History

United States
- Launched: 1862–1863
- In service: March 1863
- Out of service: June 1864
- Fate: Sold, 17 August 1865

General characteristics
- Propulsion: steam engine
- Armament: one small howitzer

= USS John Paul Jr. =

Gunboat of the United States Navy

USS John Paul Jr. was a steamer acquired by the Union Navy during the beginning of the American Civil War.

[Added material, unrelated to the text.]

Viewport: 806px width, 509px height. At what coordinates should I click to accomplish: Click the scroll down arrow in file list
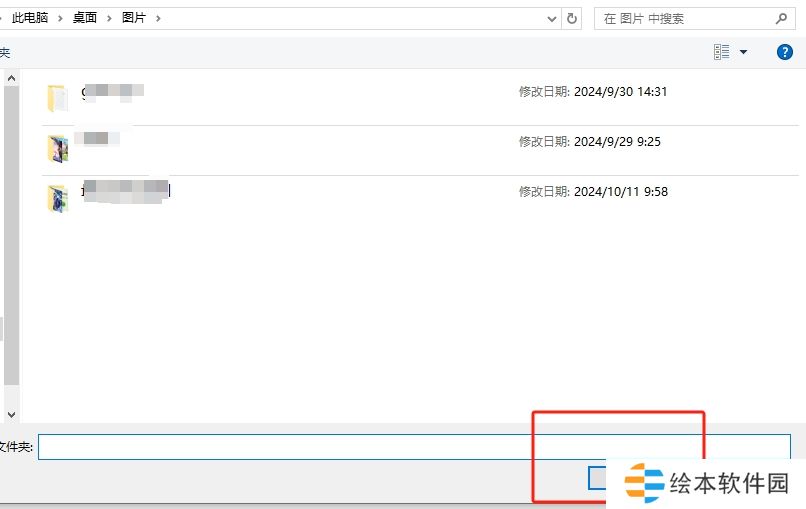tap(11, 413)
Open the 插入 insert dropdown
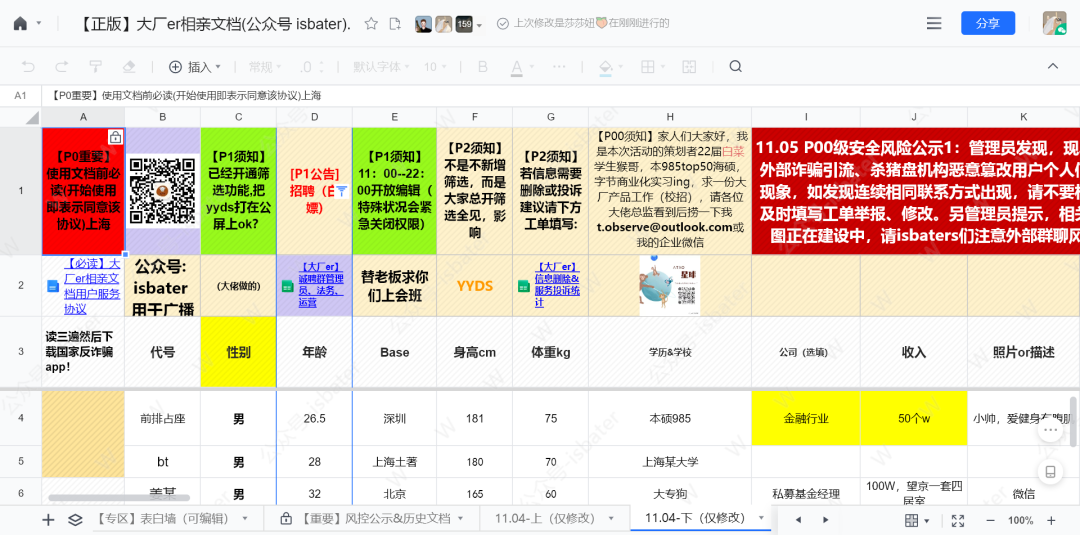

She served the Union Navy’s struggle against the Confederate States of America as a ship’s tender, an observation platform, and as a gunboat despite the fact she was only lightly armed.

== Service history ==

Paul Jones Jr. was built in 1862–1863 and was assigned as tender to U.S. gunboat of the South Atlantic Blockading Squadron during the Civil War. A shallow draft vessel, she was used effectively as an observation boat to gather intelligence in the outlets and estuaries of St. Simon’s and Doboy Sounds, Altamaha (Buttermilk Channel), Georgia. Never mounting more than one small howitzer, she also assisted Seneca in guarding the sounds to prevent Confederate river steamers, which were generally unarmed, from using the waterways. Paul Jones Jr. served in this capacity from March 1863 through June 1864. She was sold 17 August 1865.